Observed Molecular Weight
100 kDa
Calculated molecular weight
92469 MW
Background of gp96/HSP90B1/GRP94
Heat shock protein 90kDa beta member 1 (HSP90B1), known as endoplasmin, or GRP94, is a chaperone protein that in humans is encoded by the HSP90B1 gene. It is mapped to chromosome 12q23.3. This gene encodes a member of a family of adenosine triphosphate (ATP)-metabolizing molecular chaperones with roles in stabilizing and folding other proteins. The encoded protein is localized to melanosomes and the endoplasmic reticulum. Expression of this protein is associated with a variety of pathogenic states, including tumor formation.
Antibody Validation
Boster validates all antibodies on WB, IHC, ICC, Immunofluorescence, and ELISA with known positive control and negative samples to ensure specificity and high affinity, including thorough antibody incubations.
Application & Images
Applications
PB9637 is guaranteed for Flow Cytometry, IF, IHC, ICC, WB Boster Guarantee
Assay Dilutions Recommendation
The recommendations below provide a starting point for assay optimization. The actual working concentration varies and should be decided by the user.

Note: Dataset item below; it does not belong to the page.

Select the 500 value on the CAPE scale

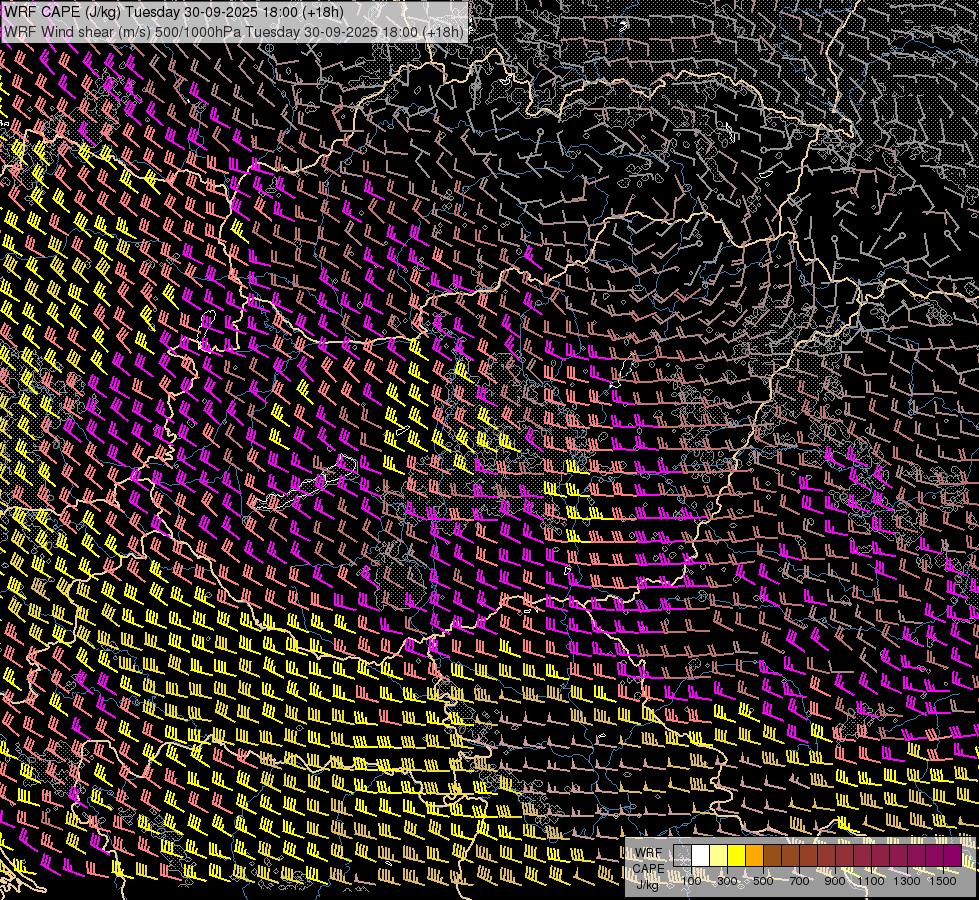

Western blot, 0.1-0.25μg/ml, Human, Mouse, Rat
Immunohistochemistry (Paraffin-embedded Section), 1-2μg/ml, Human, Mouse, Rat
Immunocytochemistry/Immunofluorescence, 5μg/ml, Human
Flow Cytometry (Fixed), 1-3μg/1x106 cells, Human
Positive Control
WB: human Hela whole cell, human U-87MG whole cell, human A431 whole cell, huamn CACO-2 whole cell, huamn THP-1 whole cell, huamn CACO-2 whole cell, huamn HepG2 whole cell, huamn HL-60 whole cell, rat PC-12 whole cell, rat RH35 whole cell, rat C6 whole cell, mouse HEPA1-6 whole cell, mouse NIH/3T3 whole cell, mouse RAW2647 whole cell, mosue SP2/0 whole cell, mouse ANA-1 whole cell
IHC: human tonsil tissue, mouse brain tissue, rat brain tissue
ICC/IF: A431 cell
FCM: THP-1 cell
Validation Images & Assay Conditions
Click image to see more details
Figure 1. Western blot analysis of GRP94 using anti-GRP94 antibody (PB9637).
Electrophoresis was performed on a 5-20% SDS-PAGE gel at 70V (Stacking gel) / 90V (Resolving gel) for 2-3 hours. The sample well of each lane was loaded with 30 ug of sample under reducing conditions.
Lane 1: human Hela whole cell lysates,
Lane 2: human U-87MG whole cell lysates,
Lane 3: human A431 whole cell lysates,
Lane 4: huamn CACO-2 whole cell lysates,
Lane 5: huamn THP-1 whole cell lysates,
Lane 6: huamn CACO-2 whole cell lysates,
Lane 7: huamn HepG2 whole cell lysates,
Lane 8: huamn HL-60 whole cell lysates.
After electrophoresis, proteins were transferred to a nitrocellulose membrane at 150 mA for 50-90 minutes. Blocked the membrane with 5% non-fat milk/TBS for 1.5 hour at RT. The membrane was incubated with rabbit anti-GRP94 antigen affinity purified polyclonal antibody (Catalog # PB9637) at 0.25 μg/mL overnight at 4°C, then washed with TBS-0.1%Tween 3 times with 5 minutes each and probed with a goat anti-rabbit IgG-HRP secondary antibody at a dilution of 1:5000 for 1.5 hour at RT. The signal is developed using an Enhanced Chemiluminescent detection (ECL) kit (Catalog # EK1002) with Tanon 5200 system. A specific band was detected for GRP94 at approximately 100 kDa. The expected band size for GRP94 is at 92 kDa.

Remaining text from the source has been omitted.